═════ Estratto

Automazione Browser - Facebook/Linkedin Data Collector Bot

Questo articolo mostra come sia possibile con Delphi automatizzare un browser per utilizzarlo in tutte le sue funzionalità compreso JavaScript, nello specifico un browser Chrome. Automatizzare una perfetta coppia di Chrome ci permette  ci permette di utilizzare un browser esattamente come fossimo un utente reale in quanto tutti gli input possono essere temporizzati e randomizzati per non farsi notare, se necessario.

Come esercizio di stile possiamo ad esempio raccogliere tutta la lista amici di un soggetto 0 di Facebook e accumulare una grossa quantità di dati su cui poi estrapolare ciò che desideriamo. Lo stesso dicasi per linkedin.

Per farlo bisogna scaricare questo framework per Delphi qui,
Possiamo partire dal demo miniBrowser ma prima di tutto il mio consiglio e di mettere il file binari del framework in una unica cartella nella quale vengono generati gli exe. In pratica tutti gli eseguibili che creeremo, come in questo caso fbnv.exe,  devono essere nella stessa cartella in cui sono presenti i file di questa immagine




Sul codice prima di tutto dobbiamo impostare alcuni record che conterranno i dati che ci interessa leggere sul web.

  MINIBROWSER_HOMEPAGE = 'https://www.facebook.com';

Type FBcontacts = record
  FBlink: string;
  FBName: string;
end;
Type LKDcontacts = record
  LKDlink: string;
  LKDName: string;
  LKDEmail: string;
  LKDTwitter: string;
end;


Alla Form principale aggiungiamo le procedure che parsano il sorgente l'html ricevuto e la relativa aggiunta ad una lista di quei record sopra.

  public
    // facebook
    procedure FacebookStart;
    procedure ParseAll (aList: Tlist<FBContacts> );
    procedure AddToFBList ( aList: Tlist<FBContacts>; aFBcontact: FBContacts );
  //  function GetFBId (aFBlink: string ): string;
    // linkedin
    procedure ParseLinkedin ;
    procedure AddToLKDList ( aLKDcontact: LKDContacts );
  end;

var
  MiniBrowserFrm : TMiniBrowserFrm;
  FBList,FBlist2 : TList<FBcontacts>;
  LKDList : TList<LKDcontacts>;
  aString: string;
  FbProfileDone,LKDProfileDone,AppTerminate: boolean;
  MyStart : integer;
  dir_FBprofiles, dir_LKDprofiles: string;
implementation

{$R *.dfm}


Queste sono le liste che conterranno i dati di Facebook e Linkedin e i relativi percorsi in cui andranno storati.

══════════

### Cosa fare
Ricopia parola per parola il passo dell'estratto sull'automazione del browser che parte da "Per farlo bisogna" e arriva fino a "leggere sul web.".

═════ Dati forniti

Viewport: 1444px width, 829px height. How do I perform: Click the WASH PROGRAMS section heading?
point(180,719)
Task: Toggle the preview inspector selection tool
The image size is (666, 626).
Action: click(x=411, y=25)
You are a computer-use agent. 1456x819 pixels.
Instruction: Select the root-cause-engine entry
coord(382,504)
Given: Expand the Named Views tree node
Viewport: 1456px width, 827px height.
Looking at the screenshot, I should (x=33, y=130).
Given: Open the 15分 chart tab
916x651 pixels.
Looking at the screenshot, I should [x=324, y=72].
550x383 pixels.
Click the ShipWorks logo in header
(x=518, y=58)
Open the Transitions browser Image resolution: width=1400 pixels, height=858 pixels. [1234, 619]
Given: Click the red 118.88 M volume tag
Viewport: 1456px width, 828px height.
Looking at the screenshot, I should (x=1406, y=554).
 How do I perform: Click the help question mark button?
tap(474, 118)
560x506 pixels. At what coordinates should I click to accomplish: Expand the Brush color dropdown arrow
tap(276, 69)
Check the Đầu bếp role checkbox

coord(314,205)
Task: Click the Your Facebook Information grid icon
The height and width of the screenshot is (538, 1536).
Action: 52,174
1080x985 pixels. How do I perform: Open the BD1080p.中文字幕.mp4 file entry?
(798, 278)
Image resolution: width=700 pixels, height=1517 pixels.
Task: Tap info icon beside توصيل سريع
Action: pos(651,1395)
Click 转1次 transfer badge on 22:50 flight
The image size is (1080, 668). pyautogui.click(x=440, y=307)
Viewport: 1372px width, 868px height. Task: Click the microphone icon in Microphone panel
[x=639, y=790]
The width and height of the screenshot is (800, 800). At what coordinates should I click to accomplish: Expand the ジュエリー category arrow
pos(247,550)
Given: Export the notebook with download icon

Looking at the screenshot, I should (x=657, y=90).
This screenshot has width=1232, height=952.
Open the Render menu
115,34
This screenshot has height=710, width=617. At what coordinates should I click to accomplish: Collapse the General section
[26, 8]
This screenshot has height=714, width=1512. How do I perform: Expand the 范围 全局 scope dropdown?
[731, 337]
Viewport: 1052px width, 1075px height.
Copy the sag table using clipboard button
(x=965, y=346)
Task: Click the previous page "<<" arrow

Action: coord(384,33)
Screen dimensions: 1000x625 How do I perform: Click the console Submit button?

══════════

### La soluzione
Per farlo bisogna scaricare questo framework per Delphi qui,
Possiamo partire dal demo miniBrowser ma prima di tutto il mio consiglio e di mettere il file binari del framework in una unica cartella nella quale vengono generati gli exe. In pratica tutti gli eseguibili che creeremo, come in questo caso fbnv.exe,  devono essere nella stessa cartella in cui sono presenti i file di questa immagine




Sul codice prima di tutto dobbiamo impostare alcuni record che conterranno i dati che ci interessa leggere sul web.